Please output the lines from the one with "Task: Open the" through the end of the data exactly as written, omitting all pictures.

DATASET EXCERPTS Block Start

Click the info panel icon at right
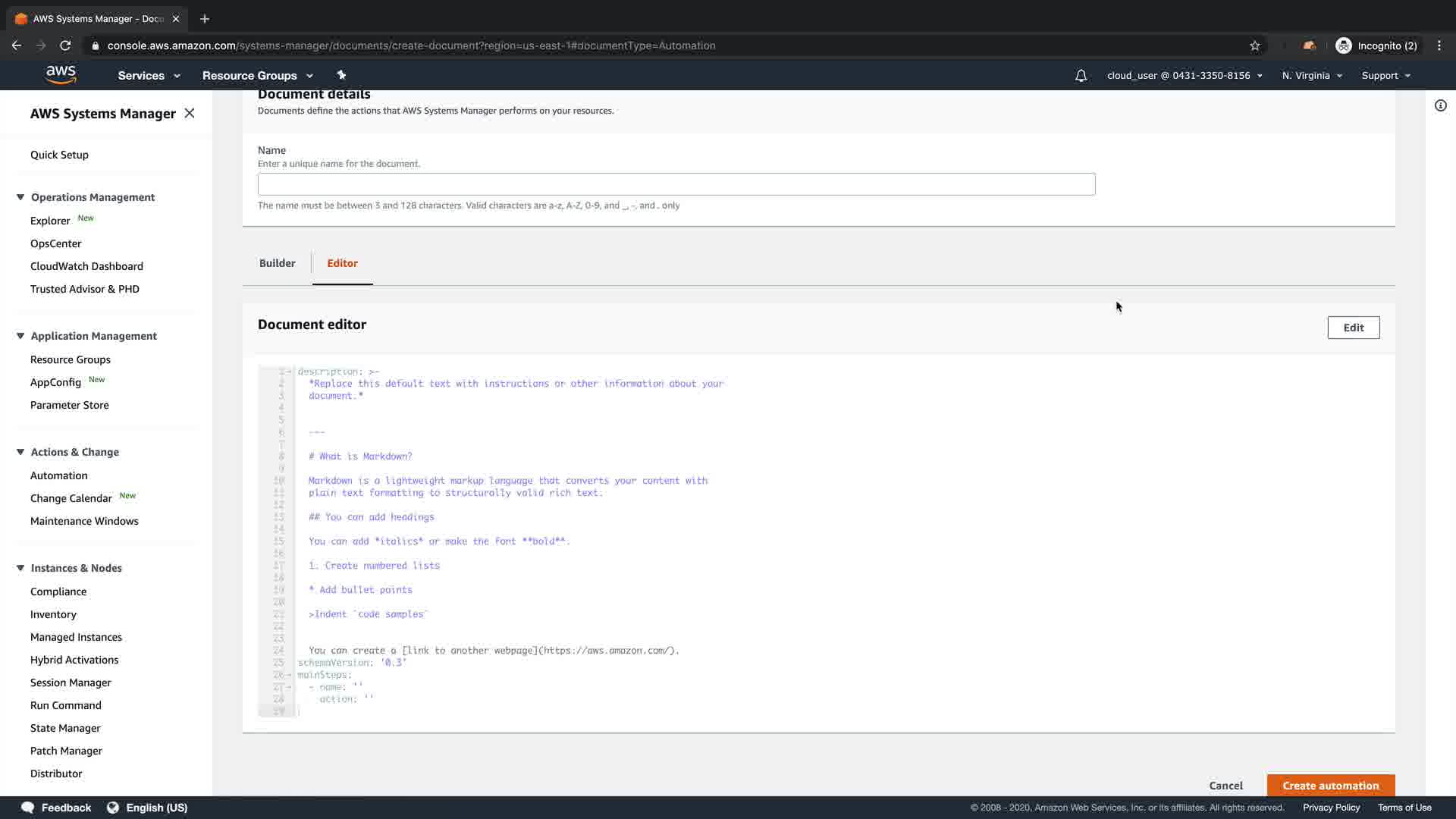This screenshot has width=1456, height=819. coord(1440,105)
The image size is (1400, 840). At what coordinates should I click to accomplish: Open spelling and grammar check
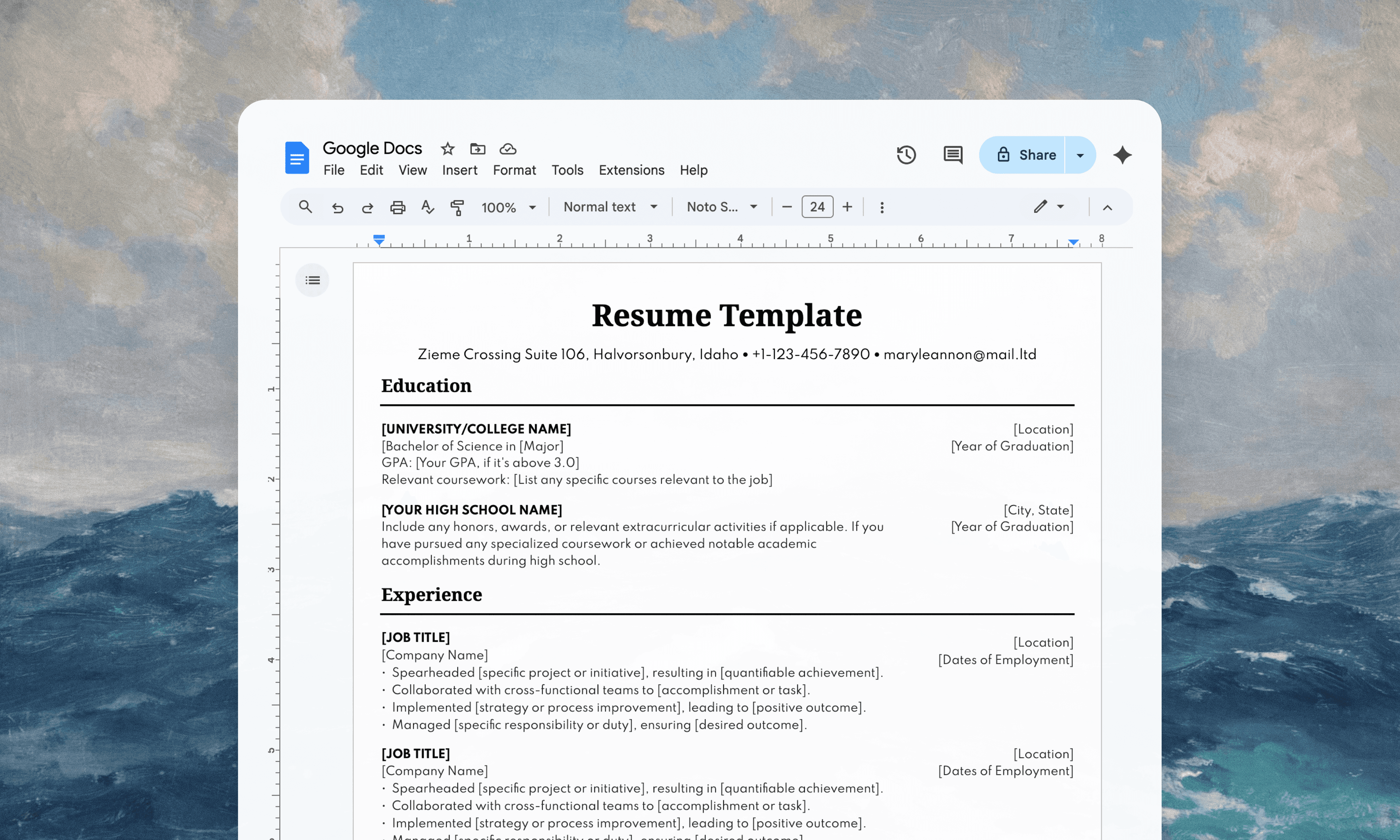click(x=428, y=207)
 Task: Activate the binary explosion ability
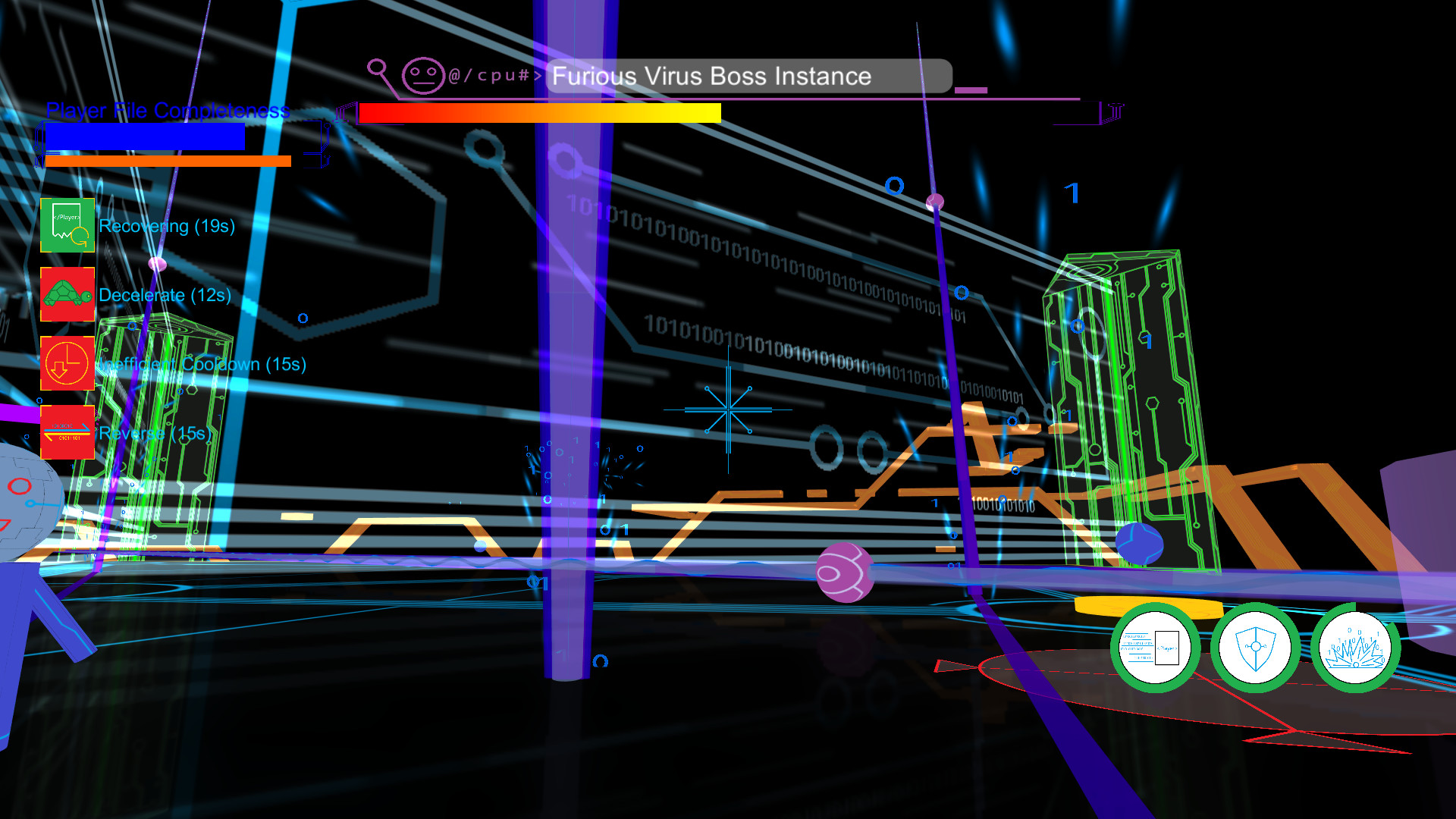1357,647
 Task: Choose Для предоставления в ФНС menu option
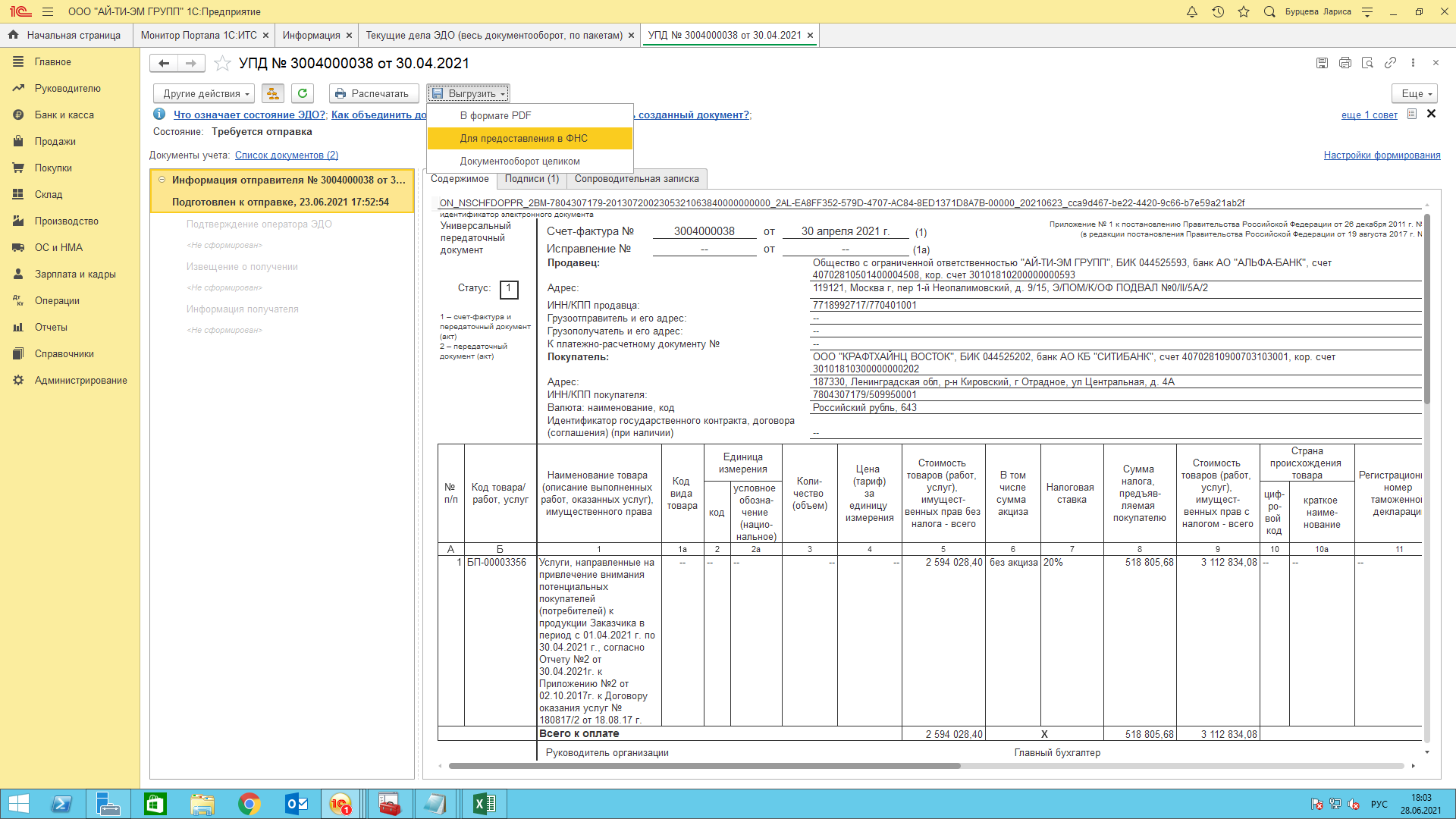[523, 138]
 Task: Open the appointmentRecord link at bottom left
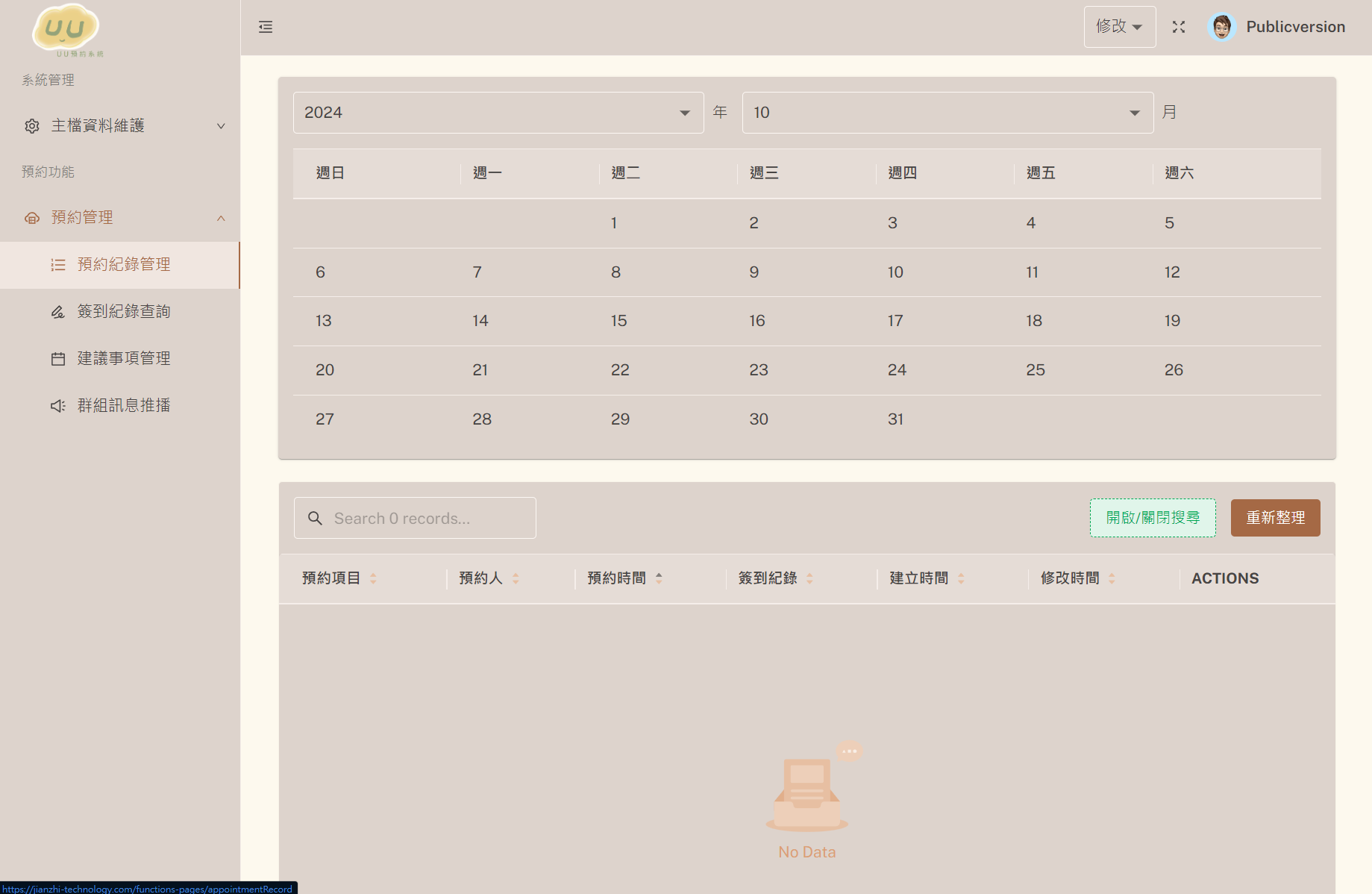(x=148, y=889)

DATASET EXCERPTS Block End

REPLY
 Task: Open the appointmentRecord link at bottom left
(x=148, y=889)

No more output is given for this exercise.